# Records contained in a dataset
──────────

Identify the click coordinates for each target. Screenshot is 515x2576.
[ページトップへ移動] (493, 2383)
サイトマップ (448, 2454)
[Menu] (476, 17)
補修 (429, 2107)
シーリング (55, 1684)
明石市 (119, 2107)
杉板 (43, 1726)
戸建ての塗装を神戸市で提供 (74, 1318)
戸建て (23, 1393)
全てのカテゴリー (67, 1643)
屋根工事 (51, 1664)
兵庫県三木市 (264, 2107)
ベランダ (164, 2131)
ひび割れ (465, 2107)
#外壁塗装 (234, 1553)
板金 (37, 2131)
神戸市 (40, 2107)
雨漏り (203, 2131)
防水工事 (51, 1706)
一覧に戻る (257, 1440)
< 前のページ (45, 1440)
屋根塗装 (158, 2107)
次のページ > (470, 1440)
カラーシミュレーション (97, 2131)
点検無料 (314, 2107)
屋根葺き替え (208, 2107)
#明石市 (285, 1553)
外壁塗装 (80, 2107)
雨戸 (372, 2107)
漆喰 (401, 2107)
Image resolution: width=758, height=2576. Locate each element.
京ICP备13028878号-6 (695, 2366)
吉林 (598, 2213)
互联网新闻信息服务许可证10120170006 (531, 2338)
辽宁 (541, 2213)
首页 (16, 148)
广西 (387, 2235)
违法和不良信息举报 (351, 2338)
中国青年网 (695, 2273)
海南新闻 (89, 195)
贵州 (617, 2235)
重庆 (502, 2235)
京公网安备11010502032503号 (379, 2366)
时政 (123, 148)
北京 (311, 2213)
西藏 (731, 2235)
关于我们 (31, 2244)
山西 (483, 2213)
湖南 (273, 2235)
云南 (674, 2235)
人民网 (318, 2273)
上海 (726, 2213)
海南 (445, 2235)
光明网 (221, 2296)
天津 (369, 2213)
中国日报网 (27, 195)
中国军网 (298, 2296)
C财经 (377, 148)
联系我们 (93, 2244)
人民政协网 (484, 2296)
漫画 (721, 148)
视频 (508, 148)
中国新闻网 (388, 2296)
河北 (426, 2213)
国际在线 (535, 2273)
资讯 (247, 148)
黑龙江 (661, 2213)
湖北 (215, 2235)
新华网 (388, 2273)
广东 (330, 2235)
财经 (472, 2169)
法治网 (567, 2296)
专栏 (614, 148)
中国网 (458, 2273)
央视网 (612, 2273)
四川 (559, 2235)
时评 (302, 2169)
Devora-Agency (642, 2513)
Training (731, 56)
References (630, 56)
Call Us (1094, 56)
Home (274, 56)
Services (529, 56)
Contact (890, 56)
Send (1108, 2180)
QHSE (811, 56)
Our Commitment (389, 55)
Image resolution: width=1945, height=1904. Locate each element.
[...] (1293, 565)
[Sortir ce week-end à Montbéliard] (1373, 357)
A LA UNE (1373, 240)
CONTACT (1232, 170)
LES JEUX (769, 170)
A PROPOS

──────────

# EXERCISE GOAL
Write the records above out again, exactly as they are.

# REPLY TO THE TASK
Identify the click coordinates for each target. Screenshot is 515x2576.
[ページトップへ移動] (493, 2383)
サイトマップ (448, 2454)
[Menu] (476, 17)
補修 (429, 2107)
シーリング (55, 1684)
明石市 (119, 2107)
杉板 (43, 1726)
戸建ての塗装を神戸市で提供 (74, 1318)
戸建て (23, 1393)
全てのカテゴリー (67, 1643)
屋根工事 (51, 1664)
兵庫県三木市 (264, 2107)
ベランダ (164, 2131)
ひび割れ (465, 2107)
#外壁塗装 (234, 1553)
板金 (37, 2131)
神戸市 (40, 2107)
雨漏り (203, 2131)
防水工事 (51, 1706)
一覧に戻る (257, 1440)
< 前のページ (45, 1440)
屋根塗装 (158, 2107)
次のページ > (470, 1440)
カラーシミュレーション (97, 2131)
点検無料 (314, 2107)
屋根葺き替え (208, 2107)
#明石市 (285, 1553)
外壁塗装 (80, 2107)
雨戸 (372, 2107)
漆喰 (401, 2107)
Image resolution: width=758, height=2576. Locate each element.
京ICP备13028878号-6 (695, 2366)
吉林 (598, 2213)
互联网新闻信息服务许可证10120170006 (531, 2338)
辽宁 (541, 2213)
首页 (16, 148)
广西 (387, 2235)
违法和不良信息举报 (351, 2338)
中国青年网 (695, 2273)
海南新闻 (89, 195)
贵州 (617, 2235)
重庆 (502, 2235)
京公网安备11010502032503号 (379, 2366)
时政 (123, 148)
北京 (311, 2213)
西藏 (731, 2235)
关于我们 (31, 2244)
山西 (483, 2213)
湖南 (273, 2235)
云南 (674, 2235)
人民网 (318, 2273)
上海 (726, 2213)
海南 (445, 2235)
光明网 (221, 2296)
天津 (369, 2213)
中国日报网 (27, 195)
中国军网 (298, 2296)
C财经 (377, 148)
联系我们 (93, 2244)
人民政协网 (484, 2296)
漫画 (721, 148)
视频 (508, 148)
中国新闻网 (388, 2296)
河北 (426, 2213)
国际在线 (535, 2273)
资讯 (247, 148)
黑龙江 (661, 2213)
湖北 (215, 2235)
新华网 (388, 2273)
广东 (330, 2235)
财经 (472, 2169)
法治网 (567, 2296)
专栏 (614, 148)
中国网 (458, 2273)
央视网 (612, 2273)
四川 (559, 2235)
时评 (302, 2169)
Devora-Agency (642, 2513)
Training (731, 56)
References (630, 56)
Call Us (1094, 56)
Home (274, 56)
Services (529, 56)
Contact (890, 56)
Send (1108, 2180)
QHSE (811, 56)
Our Commitment (389, 55)
Image resolution: width=1945, height=1904. Locate each element.
[...] (1293, 565)
[Sortir ce week-end à Montbéliard] (1373, 357)
A LA UNE (1373, 240)
CONTACT (1232, 170)
LES JEUX (769, 170)
A PROPOS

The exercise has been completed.